┌─ Supplied entries

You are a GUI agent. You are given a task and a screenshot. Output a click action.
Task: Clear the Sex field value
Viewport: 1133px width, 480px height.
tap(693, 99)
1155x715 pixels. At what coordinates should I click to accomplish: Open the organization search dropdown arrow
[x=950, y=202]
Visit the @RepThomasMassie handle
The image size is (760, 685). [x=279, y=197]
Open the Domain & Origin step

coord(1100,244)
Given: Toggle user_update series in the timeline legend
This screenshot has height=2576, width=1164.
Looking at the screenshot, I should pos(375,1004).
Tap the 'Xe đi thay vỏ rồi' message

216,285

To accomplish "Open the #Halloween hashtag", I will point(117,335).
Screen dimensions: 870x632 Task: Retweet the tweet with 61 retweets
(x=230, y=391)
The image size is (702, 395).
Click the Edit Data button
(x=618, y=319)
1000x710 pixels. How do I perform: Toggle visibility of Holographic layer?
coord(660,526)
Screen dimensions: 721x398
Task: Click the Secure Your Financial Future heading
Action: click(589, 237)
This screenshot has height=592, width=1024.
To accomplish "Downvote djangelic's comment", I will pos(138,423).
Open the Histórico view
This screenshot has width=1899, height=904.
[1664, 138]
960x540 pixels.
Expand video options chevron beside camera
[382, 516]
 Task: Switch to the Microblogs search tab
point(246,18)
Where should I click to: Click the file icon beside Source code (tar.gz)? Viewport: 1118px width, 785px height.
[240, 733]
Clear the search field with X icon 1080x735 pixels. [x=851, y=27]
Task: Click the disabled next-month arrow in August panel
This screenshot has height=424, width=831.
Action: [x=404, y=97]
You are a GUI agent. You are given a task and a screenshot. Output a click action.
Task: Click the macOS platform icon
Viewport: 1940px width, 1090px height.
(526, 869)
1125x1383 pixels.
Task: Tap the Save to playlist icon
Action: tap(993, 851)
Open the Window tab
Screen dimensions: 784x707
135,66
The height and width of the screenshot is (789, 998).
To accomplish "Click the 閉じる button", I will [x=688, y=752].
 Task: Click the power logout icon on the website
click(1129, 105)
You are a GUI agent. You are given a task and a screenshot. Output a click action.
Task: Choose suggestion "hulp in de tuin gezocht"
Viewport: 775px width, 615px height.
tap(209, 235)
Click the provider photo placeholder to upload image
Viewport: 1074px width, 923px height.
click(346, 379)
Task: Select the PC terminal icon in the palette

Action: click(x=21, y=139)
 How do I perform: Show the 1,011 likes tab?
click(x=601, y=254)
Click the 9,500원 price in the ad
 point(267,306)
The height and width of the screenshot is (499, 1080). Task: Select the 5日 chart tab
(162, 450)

└─

▸ **Brief**
Whatever lines appear above, reproduce every one of them exactly.

▸ **Exercise output**
You are a GUI agent. You are given a task and a screenshot. Output a click action.
Task: Clear the Sex field value
Viewport: 1133px width, 480px height.
tap(693, 99)
1155x715 pixels. At what coordinates should I click to accomplish: Open the organization search dropdown arrow
[x=950, y=202]
Visit the @RepThomasMassie handle
The image size is (760, 685). [x=279, y=197]
Open the Domain & Origin step

coord(1100,244)
Given: Toggle user_update series in the timeline legend
This screenshot has height=2576, width=1164.
Looking at the screenshot, I should pos(375,1004).
Tap the 'Xe đi thay vỏ rồi' message

216,285

To accomplish "Open the #Halloween hashtag", I will point(117,335).
Screen dimensions: 870x632 Task: Retweet the tweet with 61 retweets
(x=230, y=391)
The image size is (702, 395).
Click the Edit Data button
(x=618, y=319)
1000x710 pixels. How do I perform: Toggle visibility of Holographic layer?
coord(660,526)
Screen dimensions: 721x398
Task: Click the Secure Your Financial Future heading
Action: click(589, 237)
This screenshot has height=592, width=1024.
To accomplish "Downvote djangelic's comment", I will pos(138,423).
Open the Histórico view
This screenshot has width=1899, height=904.
[1664, 138]
960x540 pixels.
Expand video options chevron beside camera
[382, 516]
 Task: Switch to the Microblogs search tab
point(246,18)
Where should I click to: Click the file icon beside Source code (tar.gz)? Viewport: 1118px width, 785px height.
[240, 733]
Clear the search field with X icon 1080x735 pixels. [x=851, y=27]
Task: Click the disabled next-month arrow in August panel
This screenshot has height=424, width=831.
Action: [x=404, y=97]
You are a GUI agent. You are given a task and a screenshot. Output a click action.
Task: Click the macOS platform icon
Viewport: 1940px width, 1090px height.
(526, 869)
1125x1383 pixels.
Task: Tap the Save to playlist icon
Action: tap(993, 851)
Open the Window tab
Screen dimensions: 784x707
135,66
The height and width of the screenshot is (789, 998).
To accomplish "Click the 閉じる button", I will [x=688, y=752].
 Task: Click the power logout icon on the website
click(1129, 105)
You are a GUI agent. You are given a task and a screenshot. Output a click action.
Task: Choose suggestion "hulp in de tuin gezocht"
Viewport: 775px width, 615px height.
tap(209, 235)
Click the provider photo placeholder to upload image
Viewport: 1074px width, 923px height.
click(346, 379)
Task: Select the PC terminal icon in the palette

Action: click(x=21, y=139)
 How do I perform: Show the 1,011 likes tab?
click(x=601, y=254)
Click the 9,500원 price in the ad
 point(267,306)
The height and width of the screenshot is (499, 1080). Task: Select the 5日 chart tab
(162, 450)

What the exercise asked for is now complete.